Para a bióloga Elisa H. Kozasa, pesquisadora do departamento de psicobiologia da Unifesp e do Instituto do Cérebro do Hospital Albert Einstein, ambos em São Paulo, faltam mais estudos relacionando a ioga ao tratamento específico do estresse pós-traumático, mas sabe-se que os ássanas ajudam a desenvolver o foco, a concentração, e favorecem o relaxamento. “A pessoa aprende novos referenciais e passa a ter um estado de gentileza com o próprio corpo e a mente”, diz ela. É um complemento ao tratamento médico e psicológico. “Em muitos casos, a medicação é importante, pelo menos no início, porque a pessoa está tão abalada que não tem condições nem de começar a ioga, já que não consegue fazer o básico como comer e dormir adequadamente”, pondera Elisa. É o médico quem melhor poderá avaliar o momento correto de usar a ioga como coadjuvante do tratamento.

A especialista frisa ainda que a ioga não é mágica e que a prática tem melhor efeito com disciplina e regularidade, segundo as pesquisas. “A redução de sintomas de estresse bem como a da ansiedade e a melhora da atenção é observada em muitos estudos após cerca de oito semanas de treinamento diário”, diz Elisa.

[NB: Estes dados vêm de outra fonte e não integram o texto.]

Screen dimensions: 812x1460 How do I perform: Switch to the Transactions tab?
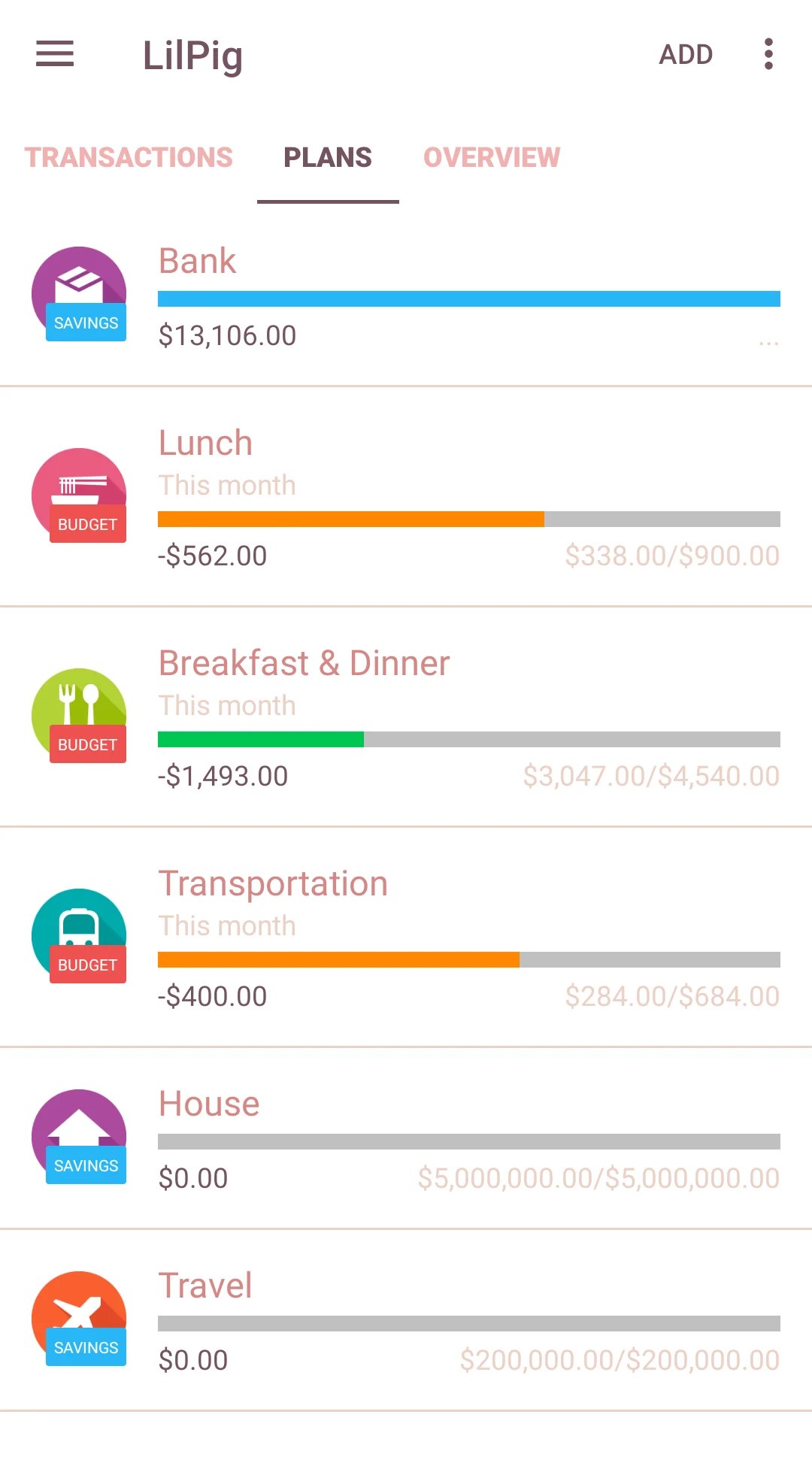click(129, 157)
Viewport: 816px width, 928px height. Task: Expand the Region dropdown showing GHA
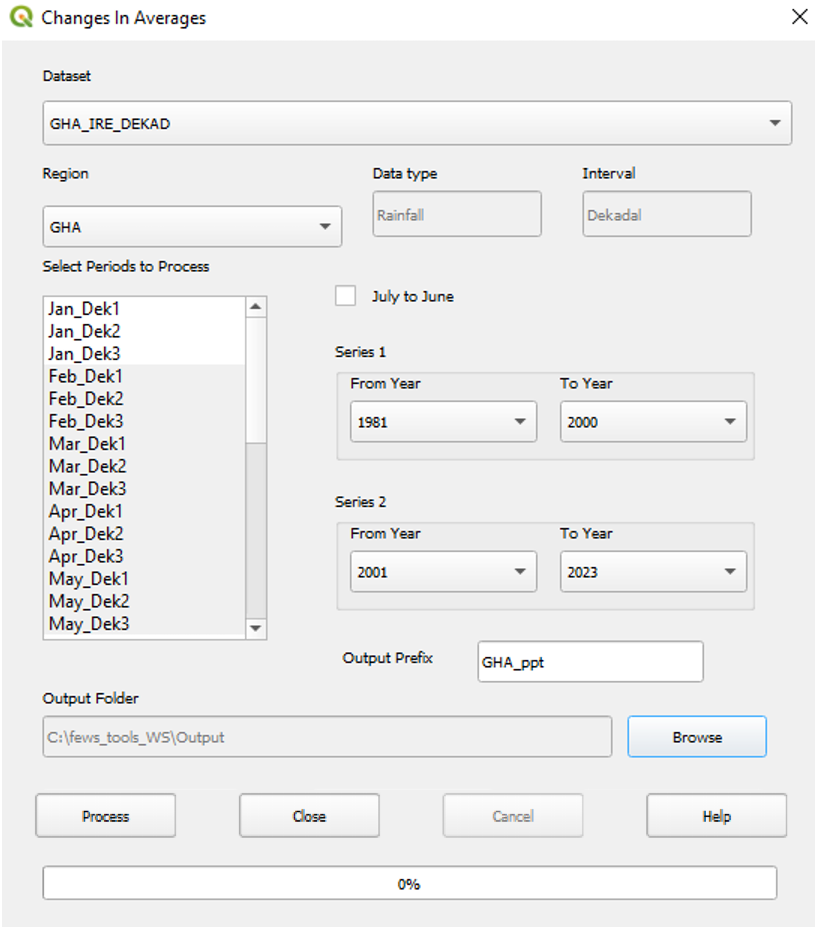pos(192,227)
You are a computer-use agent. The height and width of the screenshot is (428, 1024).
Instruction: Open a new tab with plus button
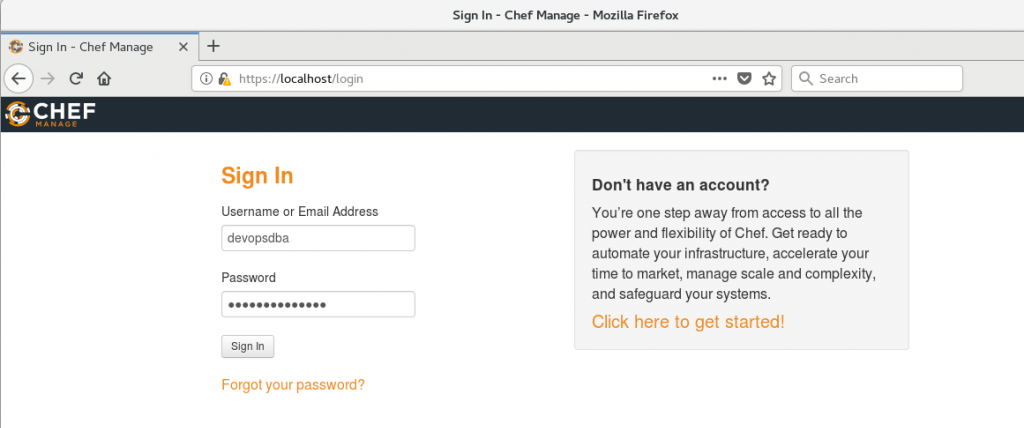point(213,46)
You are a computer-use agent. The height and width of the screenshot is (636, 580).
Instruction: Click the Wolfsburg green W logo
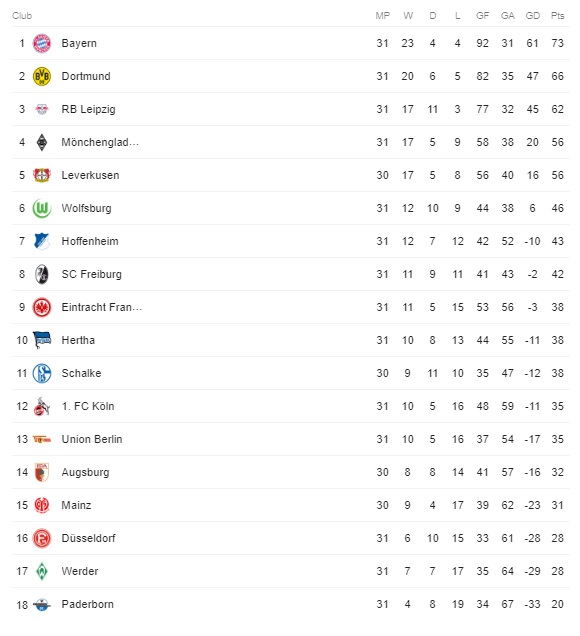click(42, 208)
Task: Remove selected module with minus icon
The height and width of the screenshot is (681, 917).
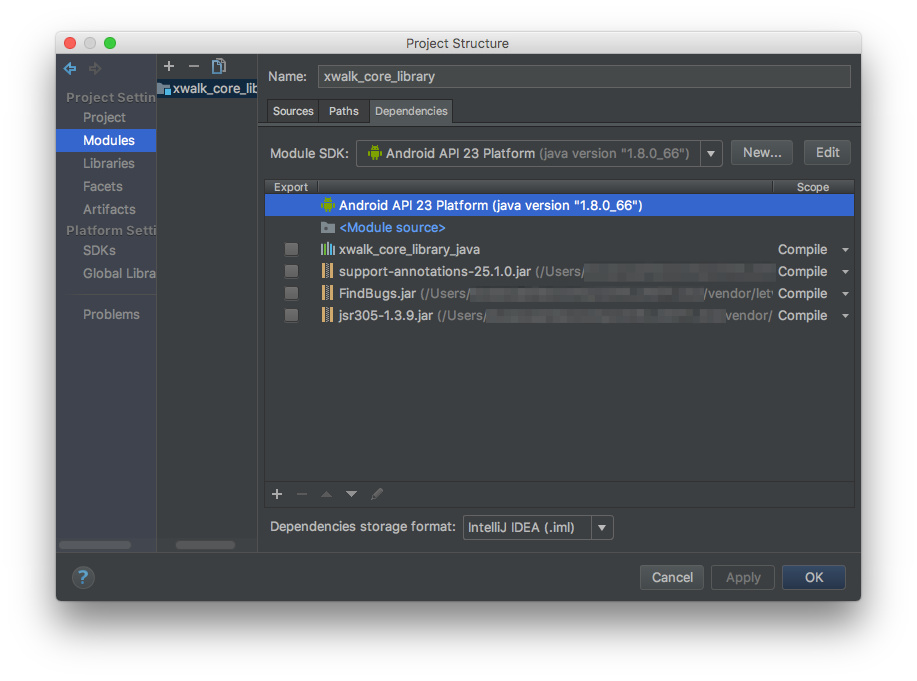Action: pyautogui.click(x=194, y=66)
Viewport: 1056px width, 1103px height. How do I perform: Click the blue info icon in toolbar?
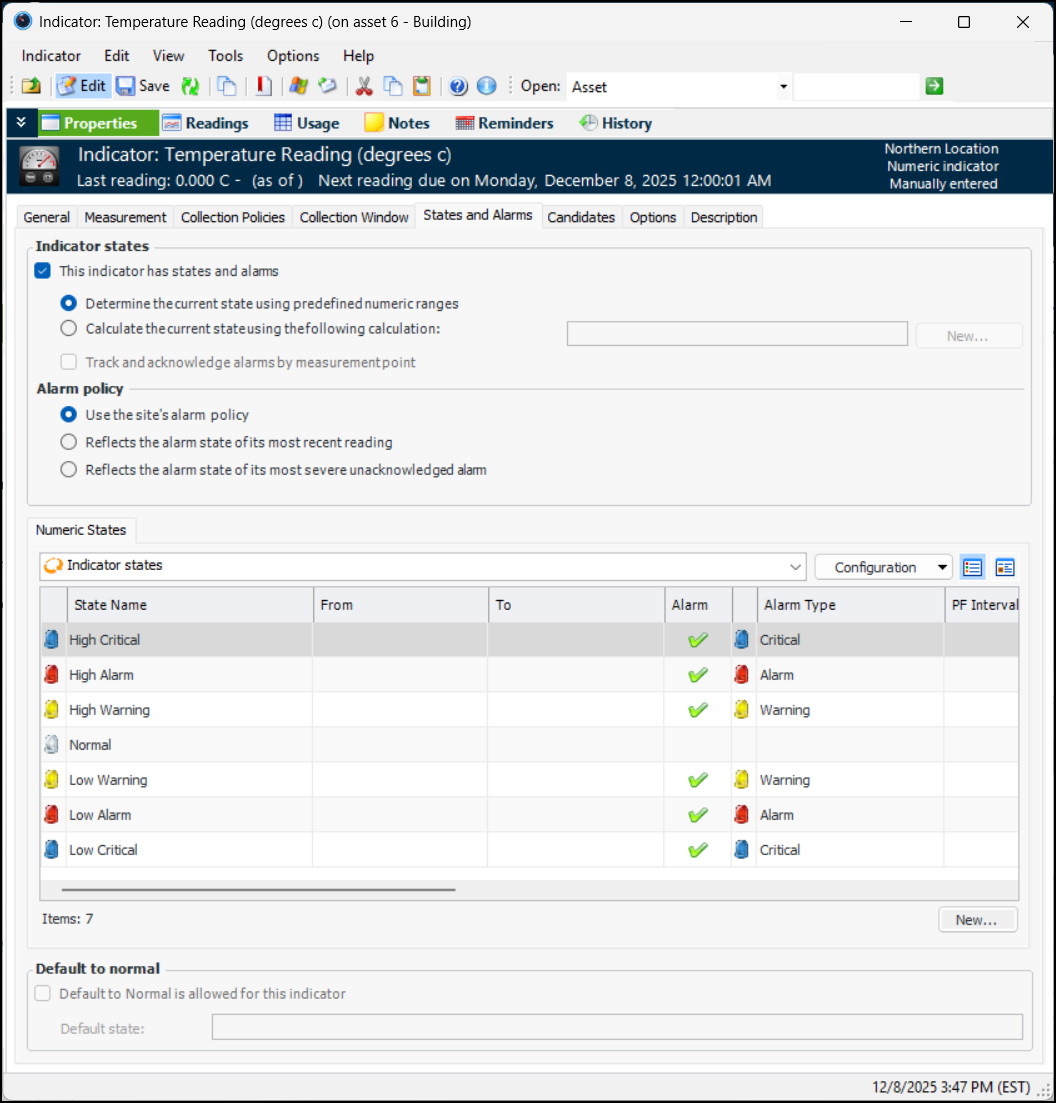click(487, 86)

O poder renovador da ioga nos casos de perdas, talvez explique por que essa prática é associada entre os hindus ao deus Shiva, que tinha a habilidade de destruir para depois reerguer algo novo. “Ganhamos mais energia e entusiasmo, desvinculamos os padrões emocionais do evento, expelimos as toxinas físicas e emocionais e nos tornamos conscientes de cada momento, dando a oportunidade de superar o passado e criar uma nova realidade com mais clareza, energia, paz e felicidade”, afirma Rajshree. Palavras de quem pratica há 30 anos, sempre com o mesmo sorriso no rosto.